Anyone who has attended a party convention or conference can tell you that, for the most part, they are incredibly boring.  You sit for hours, listening to speeches and casting ballots.  Most of it involves waiting - waiting for a ballot, waiting for ballot results, waiting for the parliamentarian to decide whether Mr. Y can speak at microphone 1.  It's really very boring, except that it isn't.  To a political junkie such as myself, meeting with crowds of DFLers provides many opportunities for reflection and enlightenment.  

For example, I have discovered that the most coherent message the DFL has to offer right now is that we are in need of a coherent message.  Though I agree whole heartedly with the sentiment that getting DFLers elected (starting with my former classmate, Carly Melin) is what is best for Minnesota, that statement in and of itself is insufficient to establish the party's stance.  Why is electing DFLers what is best for Minnesota?  That is the question on everybody's mind, and the most consistent theme I spotted was that the DFL is the party of creation.
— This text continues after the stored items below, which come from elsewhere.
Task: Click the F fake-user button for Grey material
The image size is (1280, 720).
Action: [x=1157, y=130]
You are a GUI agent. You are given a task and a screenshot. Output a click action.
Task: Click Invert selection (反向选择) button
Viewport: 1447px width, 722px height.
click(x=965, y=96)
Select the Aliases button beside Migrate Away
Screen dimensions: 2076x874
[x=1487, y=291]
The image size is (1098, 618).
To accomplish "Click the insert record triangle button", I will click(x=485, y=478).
We strive to create jobs.  We know that tax breaks to the wealthy do not create jobs - in fact, many economists would say that tax breaks creates major disincentives for reinvestment in labor and other business costs.  We strive to create opportunities.  Lower tuition, increase funding for K-12 education, develop new technologies that can be manufactured in Minnesota - whatever the topic, the DFL wants to provide people with as many opportunities as possible, starting with a solid education.  We strive to create fairness.  We believe that the Right to Counsel means that there should be a well funded public defender system and that the size of your bank account should not be directly correlated to your political power or access to justice.  The DFL strives to create the educational, political, business and social environments necessary to ensure that Minnesota thrives, not merely survives.  

The Republican booth at the State Fair this past summer had a sign that listed what the Replicans stood for in 9 words (picture pending).  That's what the DFL needs to do, develop a succint statement of what we stand for.  My proposal, based on the speeches I heard this weekend, is this:

Minnesota Democratic-Farmer-Labor Party
  • Create opportunities for all Minnesotans
  • Keep America Competitive
  • Ensure Fairness and Equality

It is not perfect as far as catchy political messages go - I'm not even sure it has mass appeal - but we need to start somewhere.  If this is not what the DFL stands for then we need to re-evaluate how we are talking about ourselves and our values.

Note: My two highlights from the day were 1) the t-shirts being sold to support the group D.O.G. - Democrats Own Guns; and 2) Jamal Abduhalli assuring us that 1 in 3 Somalian refugees do not come to Minnesota for the glorious weather or because it was their life's ambition to live in a city with "Pine" in the name - they are here because they heard Minnesota was the best state to live in.